58 Par ailleurs, nous pouvons nous appuyer sur leurs postulats pour émettre de nouvelles hypothèses quant au fait qu’il semble parfois plus aisé de ressentir de la colère que de la peur.

Outre le fait que la colère peut être attribuée à une cause externe souvent incontrôlable (Weiner), le fait de ne pouvoir comprendre la sensation qui les habite à un moment donné, dans une situation donnée, permet un lien direct avec des manques lexicaux.

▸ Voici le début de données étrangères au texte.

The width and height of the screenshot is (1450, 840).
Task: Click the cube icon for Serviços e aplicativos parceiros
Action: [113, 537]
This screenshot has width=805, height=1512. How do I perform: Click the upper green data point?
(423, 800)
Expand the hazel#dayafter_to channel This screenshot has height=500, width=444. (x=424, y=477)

Pour tenter de répondre de manière efficiente à une possible élaboration du champ lexical, nous pourrions dans une recherche future, d’une part faire appel à des activités plus centrées sur des jeux de rôle, permettant un travail rhétorique qui ne se focalisait pas uniquement sur le développement cognitif, physiologique et affectif face au vécu de l’émotion. D’autre part, une séquence beaucoup plus longue serait nécessaire et ceci pour permettre une automatisation et prise de conscience des effets d’émotions vécues de manière trop intense mais aussi étendre le travail sur l’ensemble des intervenants des centres de préformations et de leur activités. En effet, le transfert est plus productif et les jeunes pourraient certainement réaliser de manière plus importante que les émotions nous portent positivement ou malheureusement négativement au quotidien.

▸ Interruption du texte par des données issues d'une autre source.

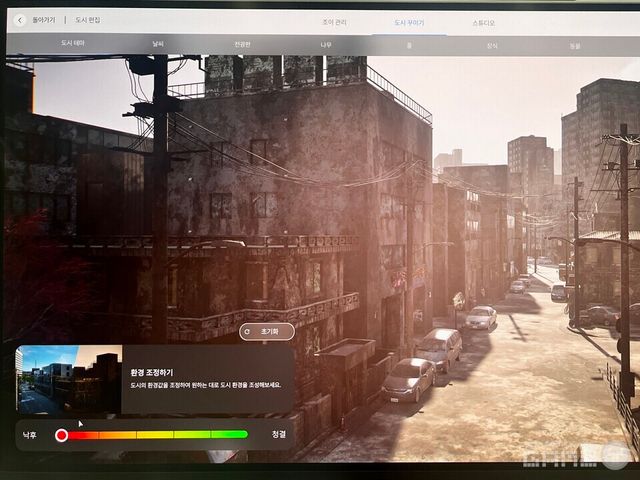640x480 pixels.
Task: Click the environment preview thumbnail
Action: [x=68, y=380]
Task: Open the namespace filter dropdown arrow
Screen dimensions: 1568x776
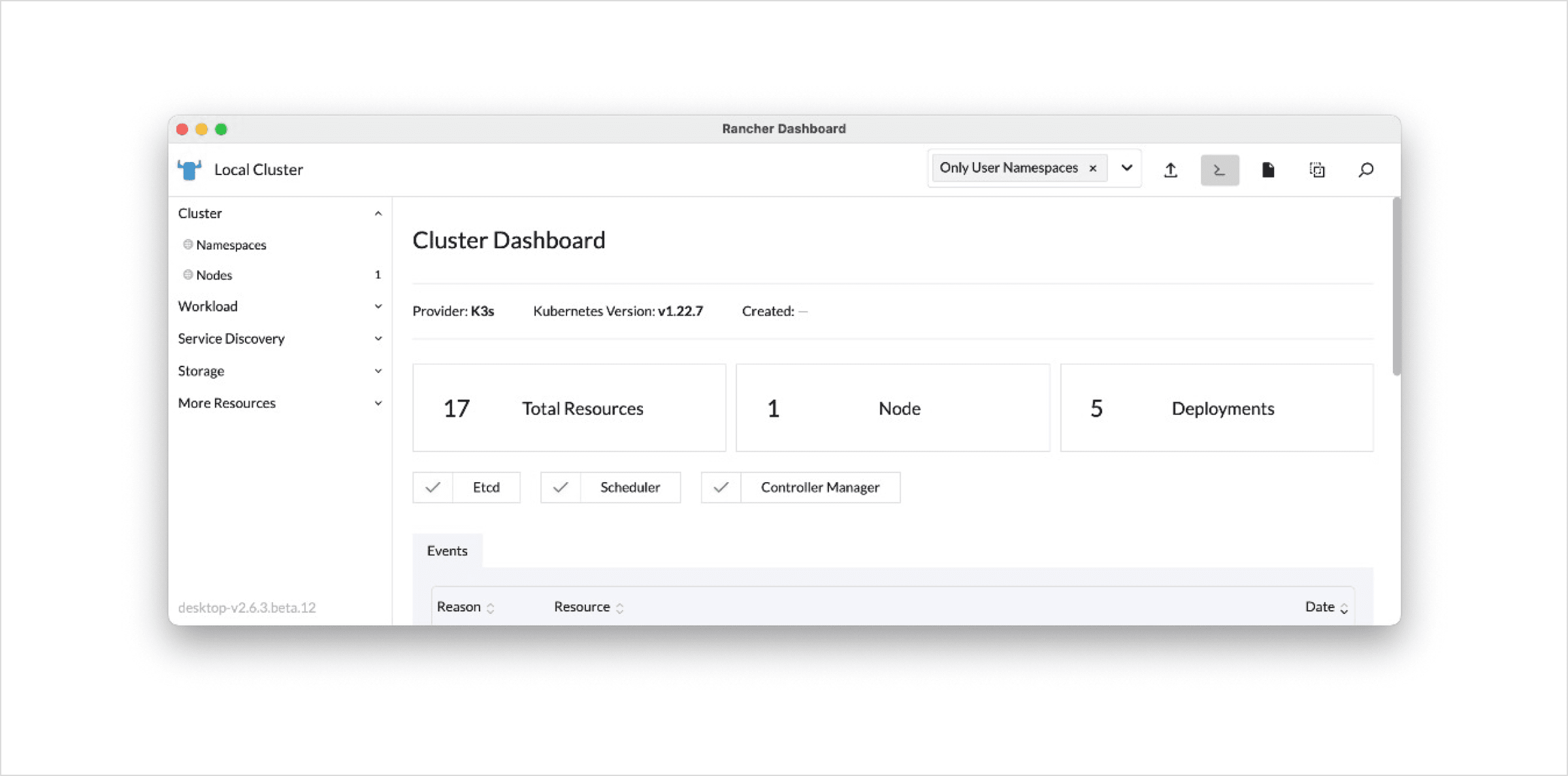Action: click(1126, 168)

Pour conclure, nous avons eu énormément de plaisir à vivre cette expérience avec des jeunes preneurs et motivés. Ils nous ont montré un très bel engagement et beaucoup de respect entre eux tout au long de cette recherche que nous espérons pérenne pour la suite de leur vie d’adulte. Même si cette séquence a montré certains effets au niveau de la reconnaissance des émotions, de l’identification des émotions et au niveau de l’autorégulation, et ce d’autant plus au niveau des observations réalisées sur le terrain, nous pensons que cette intervention nécessiterait d’être mise en place plus tôt dans leur parcours scolaire. En effet, chez des adolescents, on se retrouve fréquemment confronté à des attitudes, des comportements qui sont déjà fortement cristallisés et on ne peut que difficilement croire qu’une séquence de six séances peut foncièrement modifier ces réactions habituelles.